Zusammenfassend gibt es eine Welt, von unserer Wachwelt nur durch die Haut einer Seifenblase getrennt, in der uns Augenblicke wichtiger und doch unaussprechlicher Wahrheiten geschenkt werden. Diese Welt in unser gesellschaftliches Engagement zu integrieren, sie gar als Fundament unseres Handelns zu betrachten, das ist vielleicht die konkreteste Formulierung von dem, was ARLINA unterstützen möchte.
Manchmal hoffen wir durch solche Erlebnisse zu irgendeiner Form von Gesamterleuchtung zu gelangen. Spannend ist jedoch, dass sowohl Joan Borysenko als viele andere Personen, die ihr Leben der praktischen und theoretischen Erforschung von Bewusstsein gewidmet haben, letztendlich sowas beschreiben wie: „Ich bin etwas gütiger geworden“. George Vaillant hat diese Emotionen kategorisiert, die sich dank einer spirituellen Praxis, der Öffnung für andere Bewusstseinsebenen, einstellen: Liebe, Vertrauen, Ehrfurcht, Mitgefühl, Dankbarkeit, Vergebung, Freude und Hoffnung. Borysenko definiert Spiritualität als sich ausweitende Verbindungen, der wachsenden Fähigkeit, sich mit vielerlei zu verbinden, im Innen wie im Außen. Und das Geschenk für diese stetig anhaltende Ausweitung ist kein großartiger Erleuchtungsmoment, sondern ein Leben, das Schritt für Schritt ein wenig friedlicher ist – für uns selbst und andere.

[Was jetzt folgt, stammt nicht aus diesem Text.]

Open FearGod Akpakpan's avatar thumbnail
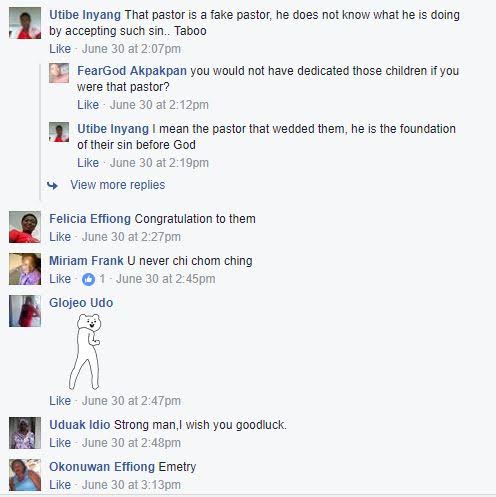Viewport: 496px width, 497px height. 59,73
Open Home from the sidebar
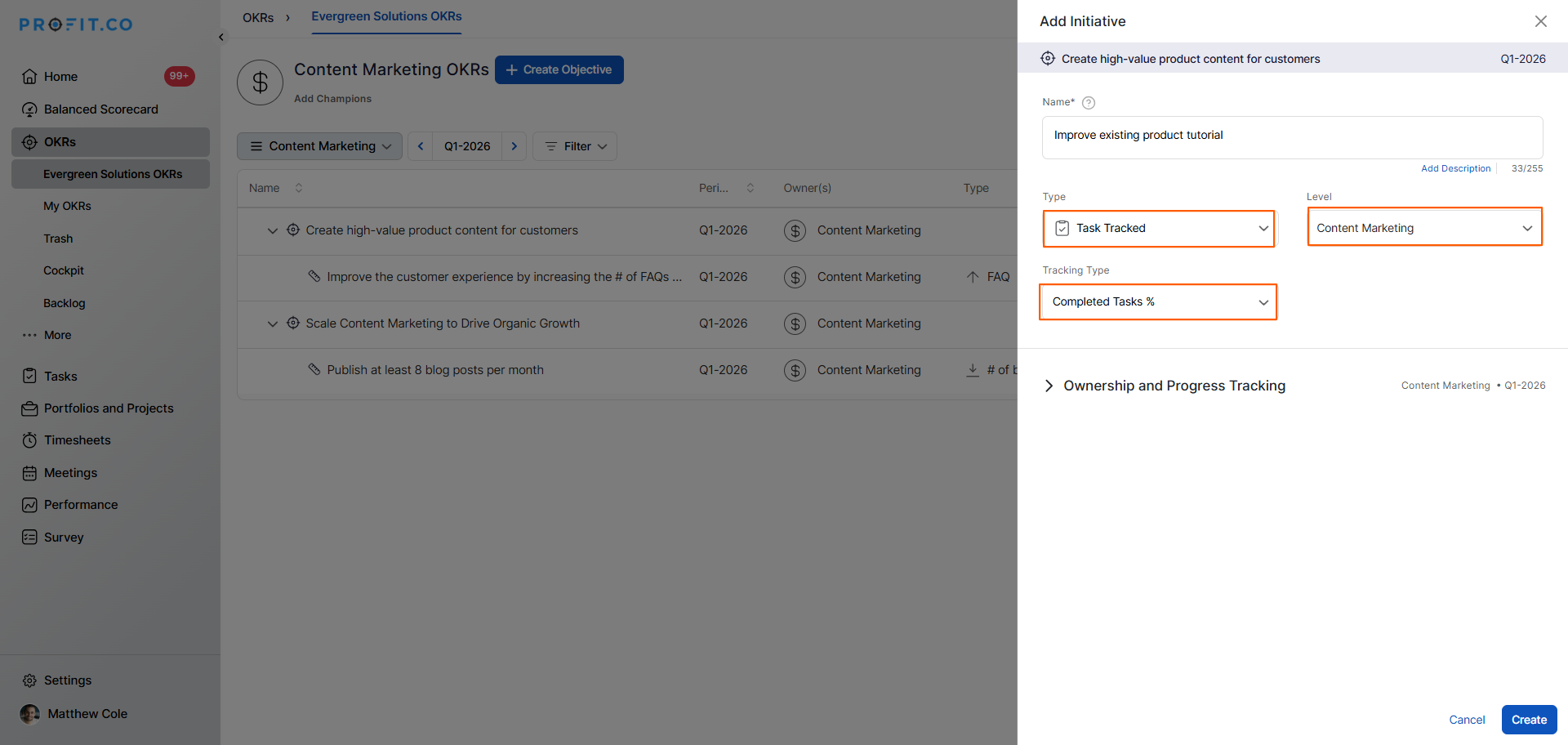 pyautogui.click(x=61, y=77)
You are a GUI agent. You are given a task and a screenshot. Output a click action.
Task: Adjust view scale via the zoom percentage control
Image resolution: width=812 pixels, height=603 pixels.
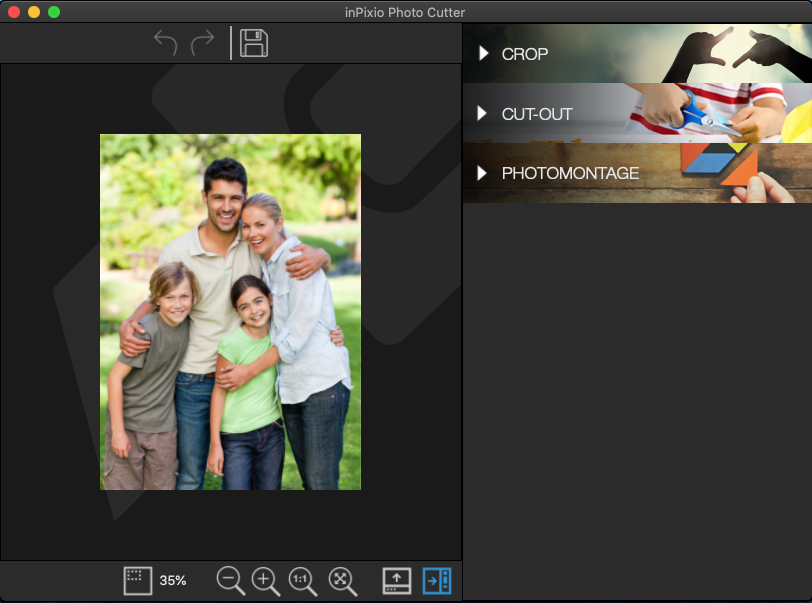coord(173,580)
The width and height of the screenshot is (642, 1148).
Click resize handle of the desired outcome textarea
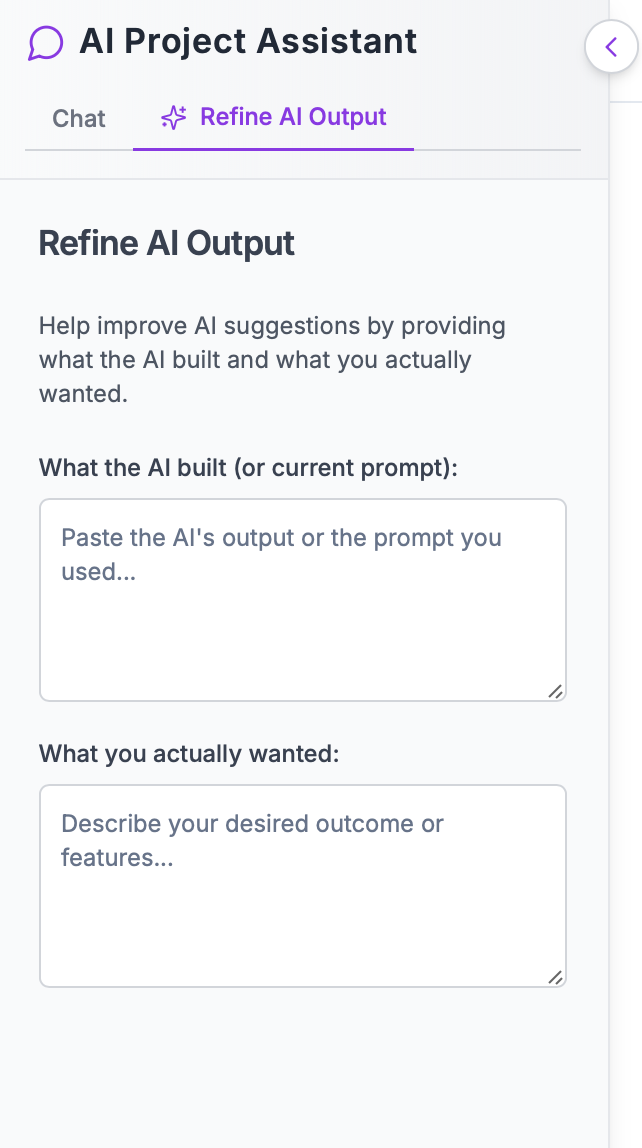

Gesamtgesellschaftlich sprechen wir wenig über unsere erweiterten Bewusstseinszustände, obwohl weit mehr Menschen solche Erlebnisse hatten, als wir denken. Das hat viele Gründe. Doch Lisa Miller empfiehlt, sie oft zu erinnern. Ich füge dem hinzu: und uns Kontexte zu suchen, in denen wir gemeinsam Annäherungen an das Unaussprechliche suchen. Die Erinnerung an diese Zustände ruft sie in unserem Gehirn wieder auf und wir trainieren so die notwendigen neuronalen Pfade. Doch auch das trainierteste Hirn ändert nichts daran: wir können die Tore zum Himmel nicht eintreten. Zentral bleiben unsere Bereitschaft und unsere Fähigkeit, zu empfangen.